- **DO THIS**:
Rewrite the rows below as a numbered list, leaving out any blank lines.

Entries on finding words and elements
§
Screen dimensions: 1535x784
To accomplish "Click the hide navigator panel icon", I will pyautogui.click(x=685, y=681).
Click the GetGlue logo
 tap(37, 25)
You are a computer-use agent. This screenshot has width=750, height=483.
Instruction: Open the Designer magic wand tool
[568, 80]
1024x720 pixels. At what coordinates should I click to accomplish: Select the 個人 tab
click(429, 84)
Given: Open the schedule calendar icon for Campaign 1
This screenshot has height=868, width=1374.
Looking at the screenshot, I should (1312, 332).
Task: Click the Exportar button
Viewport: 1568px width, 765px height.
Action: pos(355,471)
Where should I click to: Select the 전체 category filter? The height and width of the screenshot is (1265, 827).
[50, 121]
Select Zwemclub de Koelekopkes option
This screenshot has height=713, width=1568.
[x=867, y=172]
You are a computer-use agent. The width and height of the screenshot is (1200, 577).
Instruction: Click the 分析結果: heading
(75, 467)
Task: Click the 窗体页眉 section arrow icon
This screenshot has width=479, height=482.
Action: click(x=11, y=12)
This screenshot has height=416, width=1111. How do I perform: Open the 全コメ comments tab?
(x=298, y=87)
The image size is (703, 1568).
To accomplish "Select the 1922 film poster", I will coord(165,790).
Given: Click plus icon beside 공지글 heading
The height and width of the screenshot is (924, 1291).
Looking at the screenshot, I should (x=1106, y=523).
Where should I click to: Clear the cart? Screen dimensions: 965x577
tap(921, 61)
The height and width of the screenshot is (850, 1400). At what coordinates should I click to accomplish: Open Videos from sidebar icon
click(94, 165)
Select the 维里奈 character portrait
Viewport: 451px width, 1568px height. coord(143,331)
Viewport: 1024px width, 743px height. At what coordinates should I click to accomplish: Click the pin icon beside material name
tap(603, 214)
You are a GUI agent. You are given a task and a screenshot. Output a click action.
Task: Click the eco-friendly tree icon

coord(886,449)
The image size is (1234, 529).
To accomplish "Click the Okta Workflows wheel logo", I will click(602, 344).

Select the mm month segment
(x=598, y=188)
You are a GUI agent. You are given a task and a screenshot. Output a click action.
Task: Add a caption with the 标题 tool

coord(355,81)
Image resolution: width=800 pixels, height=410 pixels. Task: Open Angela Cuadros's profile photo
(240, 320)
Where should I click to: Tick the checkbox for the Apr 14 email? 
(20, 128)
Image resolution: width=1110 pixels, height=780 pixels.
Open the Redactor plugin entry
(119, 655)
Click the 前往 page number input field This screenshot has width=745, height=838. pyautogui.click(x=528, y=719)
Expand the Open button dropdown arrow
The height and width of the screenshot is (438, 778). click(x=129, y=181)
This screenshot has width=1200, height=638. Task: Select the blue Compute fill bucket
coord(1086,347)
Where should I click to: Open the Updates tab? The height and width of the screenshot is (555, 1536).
§
- **CORRECT OUTPUT**:
1. Screen dimensions: 1535x784
2. To accomplish "Click the hide navigator panel icon", I will pyautogui.click(x=685, y=681).
3. Click the GetGlue logo
4.  tap(37, 25)
5. You are a computer-use agent. This screenshot has width=750, height=483.
6. Instruction: Open the Designer magic wand tool
7. [568, 80]
8. 1024x720 pixels. At what coordinates should I click to accomplish: Select the 個人 tab
9. click(429, 84)
10. Given: Open the schedule calendar icon for Campaign 1
11. This screenshot has height=868, width=1374.
12. Looking at the screenshot, I should (1312, 332).
13. Task: Click the Exportar button
14. Viewport: 1568px width, 765px height.
15. Action: pos(355,471)
16. Where should I click to: Select the 전체 category filter? The height and width of the screenshot is (1265, 827).
17. [50, 121]
18. Select Zwemclub de Koelekopkes option
19. This screenshot has height=713, width=1568.
20. [x=867, y=172]
21. You are a computer-use agent. The width and height of the screenshot is (1200, 577).
22. Instruction: Click the 分析結果: heading
23. (75, 467)
24. Task: Click the 窗体页眉 section arrow icon
25. This screenshot has width=479, height=482.
26. Action: click(x=11, y=12)
27. This screenshot has height=416, width=1111. How do I perform: Open the 全コメ comments tab?
28. (x=298, y=87)
29. The image size is (703, 1568).
30. To accomplish "Select the 1922 film poster", I will coord(165,790).
31. Given: Click plus icon beside 공지글 heading
32. The height and width of the screenshot is (924, 1291).
33. Looking at the screenshot, I should (x=1106, y=523).
34. Where should I click to: Clear the cart? Screen dimensions: 965x577
35. tap(921, 61)
36. The height and width of the screenshot is (850, 1400). At what coordinates should I click to accomplish: Open Videos from sidebar icon
37. click(94, 165)
38. Select the 维里奈 character portrait
39. Viewport: 451px width, 1568px height. coord(143,331)
40. Viewport: 1024px width, 743px height. At what coordinates should I click to accomplish: Click the pin icon beside material name
41. tap(603, 214)
42. You are a GUI agent. You are given a task and a screenshot. Output a click action.
43. Task: Click the eco-friendly tree icon
44. coord(886,449)
45. The image size is (1234, 529).
46. To accomplish "Click the Okta Workflows wheel logo", I will click(602, 344).
47. Select the mm month segment
48. (x=598, y=188)
49. You are a GUI agent. You are given a task and a screenshot. Output a click action.
50. Task: Add a caption with the 标题 tool
51. coord(355,81)
52. Image resolution: width=800 pixels, height=410 pixels. Task: Open Angela Cuadros's profile photo
53. (240, 320)
54. Where should I click to: Tick the checkbox for the Apr 14 email? 
55. (20, 128)
56. Image resolution: width=1110 pixels, height=780 pixels.
57. Open the Redactor plugin entry
58. (119, 655)
59. Click the 前往 page number input field This screenshot has width=745, height=838. pyautogui.click(x=528, y=719)
60. Expand the Open button dropdown arrow
61. The height and width of the screenshot is (438, 778). click(x=129, y=181)
62. This screenshot has width=1200, height=638. Task: Select the blue Compute fill bucket
63. coord(1086,347)
64. Where should I click to: Open the Updates tab? The height and width of the screenshot is (555, 1536).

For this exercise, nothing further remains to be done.